Collected data
*-*-*
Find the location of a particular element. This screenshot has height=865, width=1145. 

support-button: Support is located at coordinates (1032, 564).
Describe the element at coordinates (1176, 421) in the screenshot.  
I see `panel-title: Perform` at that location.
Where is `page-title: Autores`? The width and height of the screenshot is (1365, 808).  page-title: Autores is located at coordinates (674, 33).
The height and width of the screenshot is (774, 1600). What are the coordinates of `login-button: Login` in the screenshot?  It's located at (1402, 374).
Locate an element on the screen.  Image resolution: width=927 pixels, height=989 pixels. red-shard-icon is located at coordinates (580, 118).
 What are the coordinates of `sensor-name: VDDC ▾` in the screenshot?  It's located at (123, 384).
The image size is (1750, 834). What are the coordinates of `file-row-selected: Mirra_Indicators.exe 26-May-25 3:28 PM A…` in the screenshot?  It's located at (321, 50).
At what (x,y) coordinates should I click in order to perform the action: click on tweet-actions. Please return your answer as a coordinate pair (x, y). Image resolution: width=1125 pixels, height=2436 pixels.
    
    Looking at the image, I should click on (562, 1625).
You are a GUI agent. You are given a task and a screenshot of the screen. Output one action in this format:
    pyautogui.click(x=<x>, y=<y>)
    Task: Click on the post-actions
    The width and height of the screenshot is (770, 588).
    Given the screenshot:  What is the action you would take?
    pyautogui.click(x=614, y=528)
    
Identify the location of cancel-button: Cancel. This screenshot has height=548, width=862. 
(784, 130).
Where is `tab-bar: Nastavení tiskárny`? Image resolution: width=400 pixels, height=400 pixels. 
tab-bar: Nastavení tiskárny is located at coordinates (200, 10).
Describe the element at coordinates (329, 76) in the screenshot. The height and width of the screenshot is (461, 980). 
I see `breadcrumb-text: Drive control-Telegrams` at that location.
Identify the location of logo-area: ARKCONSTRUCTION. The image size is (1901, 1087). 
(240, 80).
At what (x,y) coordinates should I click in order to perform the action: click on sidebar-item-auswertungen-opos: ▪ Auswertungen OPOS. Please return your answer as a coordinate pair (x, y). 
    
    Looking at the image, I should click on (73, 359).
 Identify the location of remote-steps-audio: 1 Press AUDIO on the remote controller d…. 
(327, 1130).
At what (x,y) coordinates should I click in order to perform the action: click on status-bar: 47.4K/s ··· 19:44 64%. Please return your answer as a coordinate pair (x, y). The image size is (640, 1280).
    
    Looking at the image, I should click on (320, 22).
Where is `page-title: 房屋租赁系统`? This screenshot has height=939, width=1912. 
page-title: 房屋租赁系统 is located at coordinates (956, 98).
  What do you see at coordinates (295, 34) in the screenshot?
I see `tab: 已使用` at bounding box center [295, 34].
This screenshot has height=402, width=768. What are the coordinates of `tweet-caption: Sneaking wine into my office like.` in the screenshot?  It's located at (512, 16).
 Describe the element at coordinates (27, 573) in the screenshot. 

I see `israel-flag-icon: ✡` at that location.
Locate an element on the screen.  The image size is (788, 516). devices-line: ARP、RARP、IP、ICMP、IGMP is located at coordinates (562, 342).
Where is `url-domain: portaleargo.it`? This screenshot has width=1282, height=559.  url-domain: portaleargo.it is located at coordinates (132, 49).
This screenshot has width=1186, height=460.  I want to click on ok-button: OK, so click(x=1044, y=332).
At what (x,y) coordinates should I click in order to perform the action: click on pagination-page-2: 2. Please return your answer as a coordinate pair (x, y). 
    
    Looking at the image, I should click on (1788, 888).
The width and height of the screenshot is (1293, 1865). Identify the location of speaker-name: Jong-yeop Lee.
*-*-*
_Assigned task_: Start at the line that has "coordinates (580, 118)." and end after the line that has "The image size is (1750, 834).". Give those lines again, changing "screenshot" to "screen capture" and leaving everything else unchanged.

_Written solution_:
Locate an element on the screen.  Image resolution: width=927 pixels, height=989 pixels. red-shard-icon is located at coordinates (580, 118).
 What are the coordinates of `sensor-name: VDDC ▾` in the screen capture?  It's located at (123, 384).
The image size is (1750, 834). What are the coordinates of `file-row-selected: Mirra_Indicators.exe 26-May-25 3:28 PM A…` in the screen capture?  It's located at (321, 50).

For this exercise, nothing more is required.